Belgijska Rada Bezpieczeństwa Narodowego postanowiła, że w Brukseli utrzymany zostanie najwyższy, czwarty stopień alertu antyterrorystycznego, zaś w pozostałych częściach kraju obowiązywać będzie alert trzeciego stopnia.
Nadal, jak i w niedzielę, stoimy wobec groźby - mówił premier Charles Michel na konferencji prasowej po posiedzeniu Rady, które trwało trzy i pół godziny. Według jego słów, potencjalnymi celami ataków nadal mogą być centra i ulice handlowe oraz transport publiczny.
Równocześnie jednak Michel poinformował, że od środy restrykcje będą stopniowo zmniejszane. Chcemy stopniowo wracać do normalności. Szkoły w Brukseli, a także metro zostaną otwarte w środę. W przypadku metra będzie się to działo sukcesywnie - ogłosił szef rządu.
Jak donosi nasza dziennikarka, decyzja ws. alertu antyterrorystycznego co najmniej zaskoczyła mieszkańców Brukseli. Choć wszyscy spodziewali się, że alert może być przedłużony, to jednak niewiele osób przypuszczało, że taki poziom zostanie utrzymany aż do poniedziałku. Zaskakujące jest, jak zauważa Katarzyna Szymańska-Borginon, także stopniowe zmniejszanie od środy restrykcji - alert będzie utrzymany na tym samym, najwyższym z możliwych poziomie, a równocześnie dzieci będą musiały iść do szkoły. Premier zapewnił wprawdzie, że bezpieczeństwa szkół będą strzegły dodatkowe siły policyjne, ale wszystko to nie zmniejsza niepewności i lęku, które od soboty towarzyszą mieszkańcom Brukseli.

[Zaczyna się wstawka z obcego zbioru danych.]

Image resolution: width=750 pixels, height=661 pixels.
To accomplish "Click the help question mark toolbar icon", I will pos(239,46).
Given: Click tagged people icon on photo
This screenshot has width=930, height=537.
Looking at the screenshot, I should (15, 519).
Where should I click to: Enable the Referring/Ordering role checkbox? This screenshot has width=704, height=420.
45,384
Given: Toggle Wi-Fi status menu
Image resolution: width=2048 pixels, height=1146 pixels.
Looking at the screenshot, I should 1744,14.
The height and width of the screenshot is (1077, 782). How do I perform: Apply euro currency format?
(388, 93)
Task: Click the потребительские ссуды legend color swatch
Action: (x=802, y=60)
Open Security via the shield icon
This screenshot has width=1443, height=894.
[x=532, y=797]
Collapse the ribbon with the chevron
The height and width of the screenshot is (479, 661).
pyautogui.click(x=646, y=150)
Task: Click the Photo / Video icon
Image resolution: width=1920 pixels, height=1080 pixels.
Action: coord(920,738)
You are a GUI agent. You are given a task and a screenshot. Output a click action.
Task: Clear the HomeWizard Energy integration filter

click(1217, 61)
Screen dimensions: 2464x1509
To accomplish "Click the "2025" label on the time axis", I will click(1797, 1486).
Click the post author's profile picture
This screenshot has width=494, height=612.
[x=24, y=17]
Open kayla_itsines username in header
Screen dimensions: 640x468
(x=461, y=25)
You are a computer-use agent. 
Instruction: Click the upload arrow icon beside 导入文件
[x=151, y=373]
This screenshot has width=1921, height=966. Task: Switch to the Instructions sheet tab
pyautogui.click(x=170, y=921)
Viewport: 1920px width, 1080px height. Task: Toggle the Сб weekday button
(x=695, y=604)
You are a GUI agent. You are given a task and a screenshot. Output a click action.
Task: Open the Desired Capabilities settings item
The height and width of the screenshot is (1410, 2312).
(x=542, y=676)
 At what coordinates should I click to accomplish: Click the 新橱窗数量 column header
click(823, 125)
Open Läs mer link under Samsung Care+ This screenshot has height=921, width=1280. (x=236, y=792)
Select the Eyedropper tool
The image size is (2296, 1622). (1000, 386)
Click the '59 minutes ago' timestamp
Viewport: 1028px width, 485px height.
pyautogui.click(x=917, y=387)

Belgijska prokuratura poinformowała z kolei o oskarżeniu i śledztwie toczącym się wobec kolejnego mężczyzny, który brał udział w paryskich zamachach. Oskarżony - jak podano - przebywa w areszcie.
Zwolnionych zostało natomiast 15 osób zatrzymanych podczas niedzielnej operacji służb, przeprowadzonej w różnych miejscach w rejonie Brukseli i Charleroi na południe od belgijskiej stolicy. Zwolniono także dwie osoby z pięciu zatrzymanych w poniedziałek w rejonie Brukseli i Liege.
Łącznie o udział w zamachach z 13 listopada oskarżono zatem czterech podejrzanych.
W serii krwawych ataków zginęło 130 osób, a ponad 300 zostało rannych.